(RECORDS SUPPLIED)
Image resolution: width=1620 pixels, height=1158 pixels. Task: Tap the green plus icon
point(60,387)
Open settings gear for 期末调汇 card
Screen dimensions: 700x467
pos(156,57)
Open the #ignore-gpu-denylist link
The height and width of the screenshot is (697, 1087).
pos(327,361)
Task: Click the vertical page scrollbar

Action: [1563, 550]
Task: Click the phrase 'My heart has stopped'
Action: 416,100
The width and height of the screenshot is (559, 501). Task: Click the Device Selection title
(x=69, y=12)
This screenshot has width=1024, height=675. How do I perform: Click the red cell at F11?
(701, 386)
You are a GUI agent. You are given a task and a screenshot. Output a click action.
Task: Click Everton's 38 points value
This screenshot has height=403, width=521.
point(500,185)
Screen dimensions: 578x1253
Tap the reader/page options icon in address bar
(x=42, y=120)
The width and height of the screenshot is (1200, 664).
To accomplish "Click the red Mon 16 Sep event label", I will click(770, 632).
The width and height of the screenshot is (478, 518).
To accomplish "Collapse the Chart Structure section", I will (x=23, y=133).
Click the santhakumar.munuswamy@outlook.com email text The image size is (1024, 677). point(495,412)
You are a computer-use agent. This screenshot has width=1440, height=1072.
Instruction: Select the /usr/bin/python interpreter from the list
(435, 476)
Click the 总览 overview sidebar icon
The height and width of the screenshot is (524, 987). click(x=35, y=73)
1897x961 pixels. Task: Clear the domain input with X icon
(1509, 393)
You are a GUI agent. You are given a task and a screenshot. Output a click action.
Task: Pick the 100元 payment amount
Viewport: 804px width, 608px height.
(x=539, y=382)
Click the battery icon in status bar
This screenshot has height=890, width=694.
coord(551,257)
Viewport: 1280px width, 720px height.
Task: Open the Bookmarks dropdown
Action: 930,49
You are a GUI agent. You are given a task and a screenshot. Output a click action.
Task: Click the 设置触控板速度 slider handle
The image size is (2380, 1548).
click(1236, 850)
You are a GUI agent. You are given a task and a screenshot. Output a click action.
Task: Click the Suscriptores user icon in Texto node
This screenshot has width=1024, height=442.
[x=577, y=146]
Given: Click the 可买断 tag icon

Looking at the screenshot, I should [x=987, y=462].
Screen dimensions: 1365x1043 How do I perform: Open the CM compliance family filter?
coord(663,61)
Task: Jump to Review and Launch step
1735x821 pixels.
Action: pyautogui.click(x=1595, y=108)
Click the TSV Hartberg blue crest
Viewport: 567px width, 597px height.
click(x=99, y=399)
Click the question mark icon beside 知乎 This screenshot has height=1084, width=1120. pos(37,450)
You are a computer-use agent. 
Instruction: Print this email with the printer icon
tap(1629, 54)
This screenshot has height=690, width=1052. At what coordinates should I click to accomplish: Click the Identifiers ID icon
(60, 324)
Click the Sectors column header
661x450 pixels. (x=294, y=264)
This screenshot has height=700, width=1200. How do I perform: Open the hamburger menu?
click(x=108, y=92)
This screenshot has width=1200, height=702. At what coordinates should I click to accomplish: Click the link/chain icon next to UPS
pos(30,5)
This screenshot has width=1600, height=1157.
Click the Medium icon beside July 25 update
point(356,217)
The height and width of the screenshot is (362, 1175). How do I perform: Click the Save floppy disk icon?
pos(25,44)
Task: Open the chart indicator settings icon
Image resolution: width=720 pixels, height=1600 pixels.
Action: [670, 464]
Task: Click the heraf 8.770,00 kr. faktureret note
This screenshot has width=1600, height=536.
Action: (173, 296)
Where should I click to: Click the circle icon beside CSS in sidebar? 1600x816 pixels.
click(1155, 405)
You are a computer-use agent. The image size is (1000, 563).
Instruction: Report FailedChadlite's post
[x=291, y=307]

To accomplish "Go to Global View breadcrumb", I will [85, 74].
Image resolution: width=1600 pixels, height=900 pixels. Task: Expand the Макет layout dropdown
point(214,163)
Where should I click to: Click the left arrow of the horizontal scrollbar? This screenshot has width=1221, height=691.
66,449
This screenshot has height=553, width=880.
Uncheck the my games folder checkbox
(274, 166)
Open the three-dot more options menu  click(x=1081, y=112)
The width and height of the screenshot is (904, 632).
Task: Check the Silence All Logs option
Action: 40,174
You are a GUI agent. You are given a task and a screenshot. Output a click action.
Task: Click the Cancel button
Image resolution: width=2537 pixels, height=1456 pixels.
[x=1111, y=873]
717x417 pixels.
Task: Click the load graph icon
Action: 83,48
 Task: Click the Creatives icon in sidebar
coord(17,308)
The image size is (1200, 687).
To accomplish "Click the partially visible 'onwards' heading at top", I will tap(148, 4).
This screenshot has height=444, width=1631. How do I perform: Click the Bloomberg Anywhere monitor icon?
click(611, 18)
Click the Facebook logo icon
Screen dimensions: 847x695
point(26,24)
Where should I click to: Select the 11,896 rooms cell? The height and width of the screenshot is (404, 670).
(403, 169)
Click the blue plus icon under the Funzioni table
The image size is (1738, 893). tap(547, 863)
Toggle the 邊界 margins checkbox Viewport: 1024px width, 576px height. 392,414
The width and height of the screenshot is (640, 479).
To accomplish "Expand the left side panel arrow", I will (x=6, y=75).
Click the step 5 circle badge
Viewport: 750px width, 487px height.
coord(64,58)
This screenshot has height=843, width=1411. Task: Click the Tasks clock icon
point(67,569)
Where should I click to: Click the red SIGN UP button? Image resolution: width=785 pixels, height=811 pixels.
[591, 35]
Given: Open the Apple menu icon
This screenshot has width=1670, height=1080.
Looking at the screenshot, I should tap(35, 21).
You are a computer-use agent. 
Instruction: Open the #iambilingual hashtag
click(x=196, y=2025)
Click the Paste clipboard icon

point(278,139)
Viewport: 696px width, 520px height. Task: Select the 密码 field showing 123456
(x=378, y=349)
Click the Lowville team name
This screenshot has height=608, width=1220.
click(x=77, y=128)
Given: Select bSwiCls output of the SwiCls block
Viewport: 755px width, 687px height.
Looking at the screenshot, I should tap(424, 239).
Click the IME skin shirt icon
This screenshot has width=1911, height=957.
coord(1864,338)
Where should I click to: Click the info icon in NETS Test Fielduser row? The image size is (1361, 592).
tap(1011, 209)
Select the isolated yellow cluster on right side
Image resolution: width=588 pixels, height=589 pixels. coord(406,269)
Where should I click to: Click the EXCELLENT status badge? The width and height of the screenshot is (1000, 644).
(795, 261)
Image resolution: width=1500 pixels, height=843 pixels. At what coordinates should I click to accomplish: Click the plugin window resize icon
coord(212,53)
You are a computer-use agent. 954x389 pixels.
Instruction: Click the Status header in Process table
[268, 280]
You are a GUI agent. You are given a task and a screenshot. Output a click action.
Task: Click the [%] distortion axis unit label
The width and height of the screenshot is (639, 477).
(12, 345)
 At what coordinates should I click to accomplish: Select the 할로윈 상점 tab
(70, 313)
(End RECORDS SUPPLIED)
▸ GOAL OF THE EXERCISE
Transcribe the material exactly, so that no line is lost or altered.

▸ FINISHED TASK
Image resolution: width=1620 pixels, height=1158 pixels. Task: Tap the green plus icon
point(60,387)
Open settings gear for 期末调汇 card
Screen dimensions: 700x467
pos(156,57)
Open the #ignore-gpu-denylist link
The height and width of the screenshot is (697, 1087).
pos(327,361)
Task: Click the vertical page scrollbar

Action: [1563, 550]
Task: Click the phrase 'My heart has stopped'
Action: 416,100
The width and height of the screenshot is (559, 501). Task: Click the Device Selection title
(x=69, y=12)
This screenshot has width=1024, height=675. How do I perform: Click the red cell at F11?
(701, 386)
You are a GUI agent. You are given a task and a screenshot. Output a click action.
Task: Click Everton's 38 points value
This screenshot has height=403, width=521.
point(500,185)
Screen dimensions: 578x1253
Tap the reader/page options icon in address bar
(x=42, y=120)
The width and height of the screenshot is (1200, 664).
To accomplish "Click the red Mon 16 Sep event label", I will click(770, 632).
The width and height of the screenshot is (478, 518).
To accomplish "Collapse the Chart Structure section", I will (x=23, y=133).
Click the santhakumar.munuswamy@outlook.com email text The image size is (1024, 677). point(495,412)
You are a computer-use agent. This screenshot has width=1440, height=1072.
Instruction: Select the /usr/bin/python interpreter from the list
(435, 476)
Click the 总览 overview sidebar icon
The height and width of the screenshot is (524, 987). click(x=35, y=73)
1897x961 pixels. Task: Clear the domain input with X icon
(1509, 393)
You are a GUI agent. You are given a task and a screenshot. Output a click action.
Task: Pick the 100元 payment amount
Viewport: 804px width, 608px height.
(x=539, y=382)
Click the battery icon in status bar
This screenshot has height=890, width=694.
coord(551,257)
Viewport: 1280px width, 720px height.
Task: Open the Bookmarks dropdown
Action: 930,49
You are a GUI agent. You are given a task and a screenshot. Output a click action.
Task: Click the 设置触控板速度 slider handle
The image size is (2380, 1548).
click(1236, 850)
You are a GUI agent. You are given a task and a screenshot. Output a click action.
Task: Click the Suscriptores user icon in Texto node
This screenshot has width=1024, height=442.
[x=577, y=146]
Given: Click the 可买断 tag icon

Looking at the screenshot, I should [x=987, y=462].
Screen dimensions: 1365x1043 How do I perform: Open the CM compliance family filter?
coord(663,61)
Task: Jump to Review and Launch step
1735x821 pixels.
Action: pyautogui.click(x=1595, y=108)
Click the TSV Hartberg blue crest
Viewport: 567px width, 597px height.
click(x=99, y=399)
Click the question mark icon beside 知乎 This screenshot has height=1084, width=1120. pos(37,450)
You are a computer-use agent. 
Instruction: Print this email with the printer icon
tap(1629, 54)
This screenshot has height=690, width=1052. At what coordinates should I click to accomplish: Click the Identifiers ID icon
(60, 324)
Click the Sectors column header
661x450 pixels. (x=294, y=264)
This screenshot has height=700, width=1200. How do I perform: Open the hamburger menu?
click(x=108, y=92)
This screenshot has width=1200, height=702. At what coordinates should I click to accomplish: Click the link/chain icon next to UPS
pos(30,5)
This screenshot has width=1600, height=1157.
Click the Medium icon beside July 25 update
point(356,217)
The height and width of the screenshot is (362, 1175). How do I perform: Click the Save floppy disk icon?
pos(25,44)
Task: Open the chart indicator settings icon
Image resolution: width=720 pixels, height=1600 pixels.
Action: [670, 464]
Task: Click the heraf 8.770,00 kr. faktureret note
This screenshot has width=1600, height=536.
Action: (173, 296)
Where should I click to: Click the circle icon beside CSS in sidebar? 1600x816 pixels.
click(1155, 405)
You are a computer-use agent. The image size is (1000, 563).
Instruction: Report FailedChadlite's post
[x=291, y=307]

To accomplish "Go to Global View breadcrumb", I will [85, 74].
Image resolution: width=1600 pixels, height=900 pixels. Task: Expand the Макет layout dropdown
point(214,163)
Where should I click to: Click the left arrow of the horizontal scrollbar? This screenshot has width=1221, height=691.
66,449
This screenshot has height=553, width=880.
Uncheck the my games folder checkbox
(274, 166)
Open the three-dot more options menu  click(x=1081, y=112)
The width and height of the screenshot is (904, 632).
Task: Check the Silence All Logs option
Action: 40,174
You are a GUI agent. You are given a task and a screenshot. Output a click action.
Task: Click the Cancel button
Image resolution: width=2537 pixels, height=1456 pixels.
[x=1111, y=873]
717x417 pixels.
Task: Click the load graph icon
Action: 83,48
 Task: Click the Creatives icon in sidebar
coord(17,308)
The image size is (1200, 687).
To accomplish "Click the partially visible 'onwards' heading at top", I will tap(148, 4).
This screenshot has height=444, width=1631. How do I perform: Click the Bloomberg Anywhere monitor icon?
click(611, 18)
Click the Facebook logo icon
Screen dimensions: 847x695
point(26,24)
Where should I click to: Select the 11,896 rooms cell? The height and width of the screenshot is (404, 670).
(403, 169)
Click the blue plus icon under the Funzioni table
The image size is (1738, 893). tap(547, 863)
Toggle the 邊界 margins checkbox Viewport: 1024px width, 576px height. 392,414
The width and height of the screenshot is (640, 479).
To accomplish "Expand the left side panel arrow", I will (x=6, y=75).
Click the step 5 circle badge
Viewport: 750px width, 487px height.
coord(64,58)
This screenshot has height=843, width=1411. Task: Click the Tasks clock icon
point(67,569)
Where should I click to: Click the red SIGN UP button? Image resolution: width=785 pixels, height=811 pixels.
[591, 35]
Given: Open the Apple menu icon
This screenshot has width=1670, height=1080.
Looking at the screenshot, I should tap(35, 21).
You are a computer-use agent. 
Instruction: Open the #iambilingual hashtag
click(x=196, y=2025)
Click the Paste clipboard icon

point(278,139)
Viewport: 696px width, 520px height. Task: Select the 密码 field showing 123456
(x=378, y=349)
Click the Lowville team name
This screenshot has height=608, width=1220.
click(x=77, y=128)
Given: Select bSwiCls output of the SwiCls block
Viewport: 755px width, 687px height.
Looking at the screenshot, I should tap(424, 239).
Click the IME skin shirt icon
This screenshot has width=1911, height=957.
coord(1864,338)
Where should I click to: Click the info icon in NETS Test Fielduser row? The image size is (1361, 592).
tap(1011, 209)
Select the isolated yellow cluster on right side
Image resolution: width=588 pixels, height=589 pixels. coord(406,269)
Where should I click to: Click the EXCELLENT status badge? The width and height of the screenshot is (1000, 644).
(795, 261)
Image resolution: width=1500 pixels, height=843 pixels. At what coordinates should I click to accomplish: Click the plugin window resize icon
coord(212,53)
You are a computer-use agent. 954x389 pixels.
Instruction: Click the Status header in Process table
[268, 280]
You are a GUI agent. You are given a task and a screenshot. Output a click action.
Task: Click the [%] distortion axis unit label
The width and height of the screenshot is (639, 477).
(12, 345)
 At what coordinates should I click to accomplish: Select the 할로윈 상점 tab
(70, 313)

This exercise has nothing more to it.